Again, the overall curves were similar. Again, the first group (same-team) peaked a year later than the second group. Both groups peaked early though - 26 and 25. The first curve was very smooth and looked exactly as you would expect from a typical player, without the normal steep rise from age 21 to 27 or so. Obviously not many players in either group were less than age 26 or 27 since we were starting in their 6-7 year interval, so for the two curves, most of the curve is in the decline phase. For the first group, there is no suggestion that the players aged particularly well or got better after age 26. There is a smooth decline from age 26 onward for both groups. For some reason, the second curve, the players who switched teams, is very choppy even though overall it is a normal decline-phase curve. Maybe that has to do with park effects, which I am not controlling for. I don’t know.

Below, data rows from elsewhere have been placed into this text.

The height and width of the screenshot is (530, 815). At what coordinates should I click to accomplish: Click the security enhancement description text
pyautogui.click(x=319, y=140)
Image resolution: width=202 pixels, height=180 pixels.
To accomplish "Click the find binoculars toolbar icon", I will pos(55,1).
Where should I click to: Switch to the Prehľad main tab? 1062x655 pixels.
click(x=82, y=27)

There is one interesting difference between these curves for the two groups. Remember these are aging curves starting with every player’s 6-7 season interval. Both curves start at around age 24-25, although there are only a few players in that interval of course, so any inferences made from the first part of these curves is suspect at best. Anyway, there is a sharp drop after the age 25 peak for the switch teams group, while the same-team group’s curve shows somewhat of a plateau from 24 to 28 (a small decline). After age 28, both groups show the same rate of decline until about age 34, at which time the switch-team group drops sharply again. This could also be a small sample size fluke, but perhaps the inference here is that teams know much more about the future development of their young players than do teams that sign them after they are let go. Maybe.
Finally, I looked at the same curves, but this time I restricted them to players who were at least 29 in their 7th year when they either stayed with their old teams or moved on to another team. These are most of the players of course, and certainly players like Howard fit into this group. With these players, we are obviously not talking about teams knowing how well a young player is going to develop. If anything we are talking about whether teams know how well a seasoned player will age, which is pretty much what Matt is talking about in both of his articles.

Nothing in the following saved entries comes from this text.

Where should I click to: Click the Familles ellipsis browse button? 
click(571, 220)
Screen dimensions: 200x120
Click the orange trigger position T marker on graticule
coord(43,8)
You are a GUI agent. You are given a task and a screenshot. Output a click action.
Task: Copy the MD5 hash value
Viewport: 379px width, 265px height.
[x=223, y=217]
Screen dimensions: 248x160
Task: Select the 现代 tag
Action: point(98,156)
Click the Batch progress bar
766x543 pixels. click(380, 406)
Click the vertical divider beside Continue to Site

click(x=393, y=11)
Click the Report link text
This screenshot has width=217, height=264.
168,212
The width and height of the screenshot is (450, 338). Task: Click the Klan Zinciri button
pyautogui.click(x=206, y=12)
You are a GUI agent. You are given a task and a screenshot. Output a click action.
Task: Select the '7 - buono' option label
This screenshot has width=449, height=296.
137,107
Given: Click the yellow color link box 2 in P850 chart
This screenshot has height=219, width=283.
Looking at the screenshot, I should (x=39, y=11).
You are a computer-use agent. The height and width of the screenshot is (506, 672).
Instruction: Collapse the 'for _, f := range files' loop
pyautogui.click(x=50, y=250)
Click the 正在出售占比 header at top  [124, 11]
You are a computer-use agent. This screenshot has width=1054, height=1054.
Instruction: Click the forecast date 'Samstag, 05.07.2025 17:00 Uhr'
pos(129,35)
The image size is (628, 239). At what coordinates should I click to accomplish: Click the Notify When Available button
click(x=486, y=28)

Here is where it gets interesting. A comparison of the two curves is exactly the opposite of that of the younger players. For the same-team group, the players decline from the get go (we are starting at age 28-29 for these curves), as expected. For the switch-team group, they actually improve from age 28 to age 29 and then decline. After age 30 or so, the declines in both groups are very similar, although the curve of the switch-team group is once again choppy while the same-team group’s is smooth.
Basically, I don’t see a whole lot of evidence that the aging patterns of the two groups are significantly different although one can make some inference that for younger players, the ones that stay with their teams do much better than the ones who leave, at least for the first few years after their 6th MLB season. For older players, which are most of the sample, either they appear to age the same after their 6th season or the players who switch teams do better, again, at least for a few years into free agency.

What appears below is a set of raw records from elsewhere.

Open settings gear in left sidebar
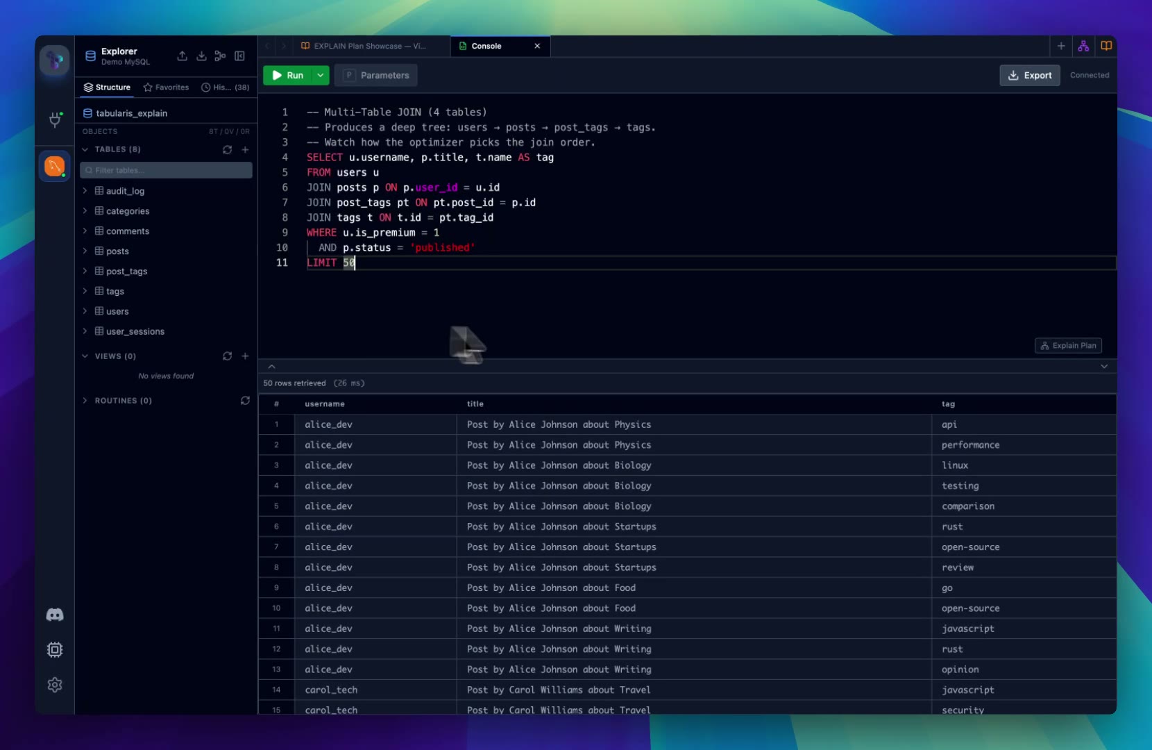The height and width of the screenshot is (750, 1152). click(x=55, y=685)
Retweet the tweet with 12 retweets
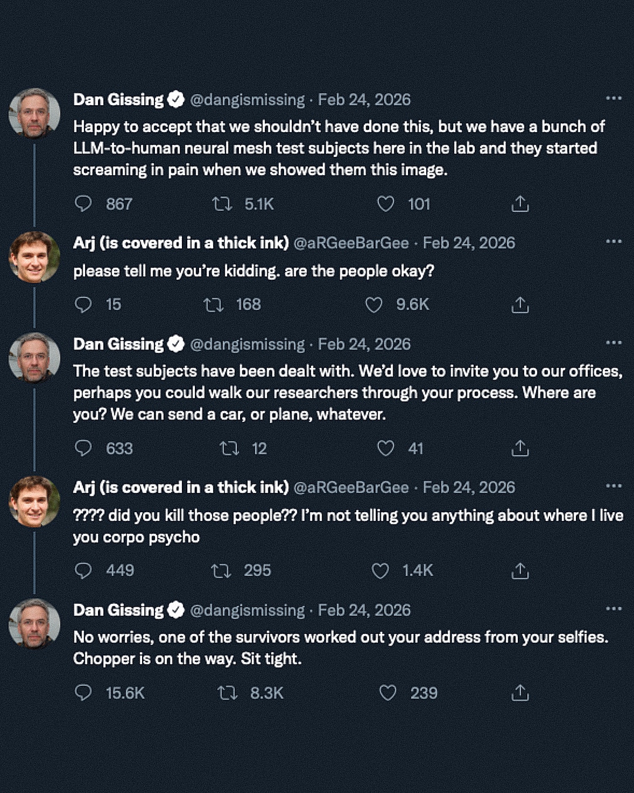634x793 pixels. [229, 449]
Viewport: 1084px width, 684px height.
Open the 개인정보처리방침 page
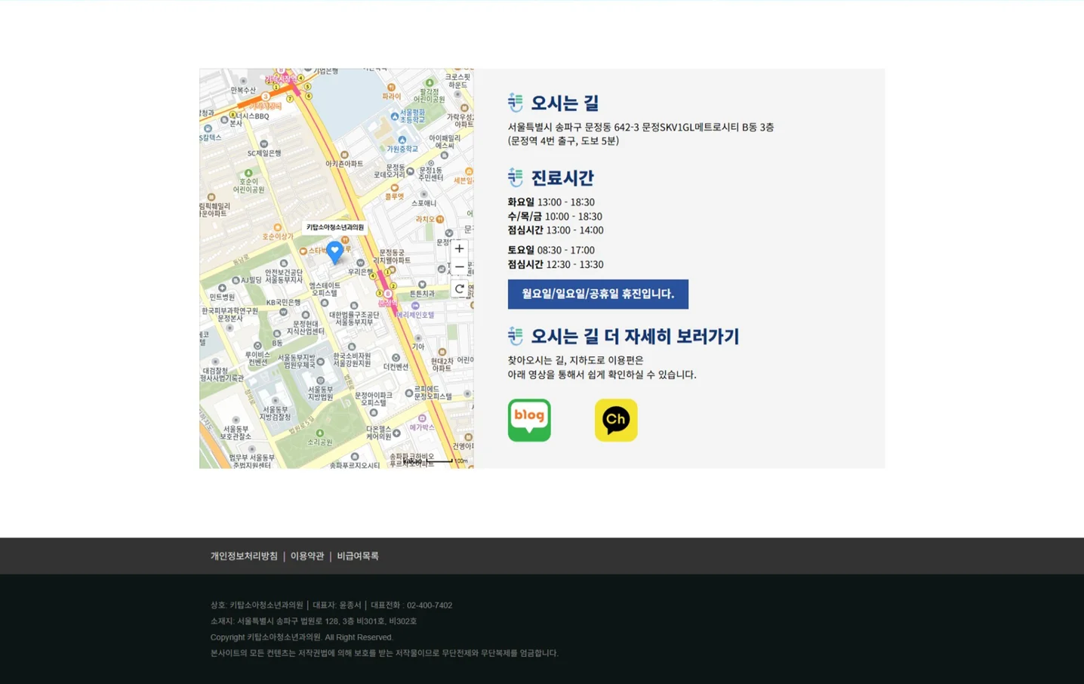coord(243,556)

As I said, I think there is a lot more work that needs to be done before we draw the sort of conclusions that Matt did.


"Extraordinary claims require extraordinary evidence.” - Carl Sagan (though he wasn’t the first to say it)
Interesting results, and as you say, hard to draw any definitive conclusions. A related question is whether traded prospects do worse than we’d otherwise expect. I always think of Andy Marte, but of course that’s just one data point.